# Shaking Rabbit



## cvstray (Jan 25, 2017)

Hi All,

We recently received Bun Stiller (a mini lop mix) as a gift. He came from the Humane Society and is 1 year old. Whenever i pick him up he starts shaking. The longer i hold him the more he starts to shake. By the end of 10-15 minutes he is shaking so much that I am shaking. We have only had him 5 days, but shouldn't he shake less the longer I hold him? Also, should I wait until he is comfortable with me before taking him to my local vet? He also will not touch lettuce or carrots, but is fine with pellets and Timothy Hay.


----------



## Watermelons (Jan 25, 2017)

Most rabbits dont enjoy being picked up. They are prey animals. He sounds scared.
While some tolerate it, its best to leave those feet on the ground and teach them to tolerate being picked up only for necessary things.

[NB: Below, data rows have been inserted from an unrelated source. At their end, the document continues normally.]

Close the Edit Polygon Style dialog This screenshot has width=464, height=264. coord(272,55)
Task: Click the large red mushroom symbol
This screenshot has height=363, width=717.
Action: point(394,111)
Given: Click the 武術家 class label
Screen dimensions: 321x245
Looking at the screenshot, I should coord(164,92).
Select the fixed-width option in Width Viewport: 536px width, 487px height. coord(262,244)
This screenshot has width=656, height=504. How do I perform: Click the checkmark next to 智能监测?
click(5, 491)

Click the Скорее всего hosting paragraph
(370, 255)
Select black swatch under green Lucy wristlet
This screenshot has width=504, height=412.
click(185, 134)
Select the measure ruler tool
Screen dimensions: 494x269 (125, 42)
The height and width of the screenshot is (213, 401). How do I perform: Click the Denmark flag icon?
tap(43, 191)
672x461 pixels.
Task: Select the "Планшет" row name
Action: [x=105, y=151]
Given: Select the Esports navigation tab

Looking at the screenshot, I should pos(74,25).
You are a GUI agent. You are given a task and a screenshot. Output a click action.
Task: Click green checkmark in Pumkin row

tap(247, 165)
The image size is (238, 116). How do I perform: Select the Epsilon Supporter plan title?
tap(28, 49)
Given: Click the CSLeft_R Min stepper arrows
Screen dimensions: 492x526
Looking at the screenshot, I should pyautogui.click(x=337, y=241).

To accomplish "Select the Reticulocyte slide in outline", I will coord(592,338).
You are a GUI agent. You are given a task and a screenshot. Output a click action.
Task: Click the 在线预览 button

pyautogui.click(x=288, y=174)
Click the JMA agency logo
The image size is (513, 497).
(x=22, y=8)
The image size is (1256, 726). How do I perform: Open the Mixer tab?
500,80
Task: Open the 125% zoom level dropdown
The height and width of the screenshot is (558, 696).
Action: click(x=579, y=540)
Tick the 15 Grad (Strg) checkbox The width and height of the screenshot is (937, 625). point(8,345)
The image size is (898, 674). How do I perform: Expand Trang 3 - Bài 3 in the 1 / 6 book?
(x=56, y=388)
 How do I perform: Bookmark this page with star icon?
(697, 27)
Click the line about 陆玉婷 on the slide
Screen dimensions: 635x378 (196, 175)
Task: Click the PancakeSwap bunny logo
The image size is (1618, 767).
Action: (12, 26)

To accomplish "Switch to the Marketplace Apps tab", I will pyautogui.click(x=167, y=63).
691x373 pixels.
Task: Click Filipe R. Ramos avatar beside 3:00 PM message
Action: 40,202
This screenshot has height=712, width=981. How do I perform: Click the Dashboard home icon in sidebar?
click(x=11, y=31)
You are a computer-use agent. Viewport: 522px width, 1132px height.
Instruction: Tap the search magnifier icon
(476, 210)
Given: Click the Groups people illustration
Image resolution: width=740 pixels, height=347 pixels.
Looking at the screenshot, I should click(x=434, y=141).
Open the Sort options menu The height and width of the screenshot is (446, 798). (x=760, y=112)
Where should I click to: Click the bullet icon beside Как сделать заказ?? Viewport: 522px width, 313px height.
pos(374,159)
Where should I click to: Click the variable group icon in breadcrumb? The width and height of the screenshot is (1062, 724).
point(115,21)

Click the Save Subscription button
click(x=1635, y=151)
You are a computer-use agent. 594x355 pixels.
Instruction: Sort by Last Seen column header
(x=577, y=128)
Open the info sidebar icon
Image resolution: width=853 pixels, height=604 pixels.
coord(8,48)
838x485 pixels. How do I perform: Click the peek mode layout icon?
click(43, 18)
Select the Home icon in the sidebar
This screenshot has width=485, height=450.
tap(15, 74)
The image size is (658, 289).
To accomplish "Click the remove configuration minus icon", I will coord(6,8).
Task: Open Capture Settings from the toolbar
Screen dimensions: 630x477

Ditch the carrots they should only be a rare treat anyway.
He may take time to learn to like lettuce.
Try Cilantro and other herbs.

Give him time to settle before you take him for a checkup.


----------



## Aki (Jan 25, 2017)

:yeahthat:
Yeah, you would think that animals would get used to things or understand that we don't do things to hurt them when it lasts or that you do it often... it doesn't work that way. You'll see when you have to give meds to your rabbit for one reason or another: the first day, he will tolerate it, and it will become more difficult and he will react to it more badly everytime. It's the same thing with the dog and the cat, to be fair ^^.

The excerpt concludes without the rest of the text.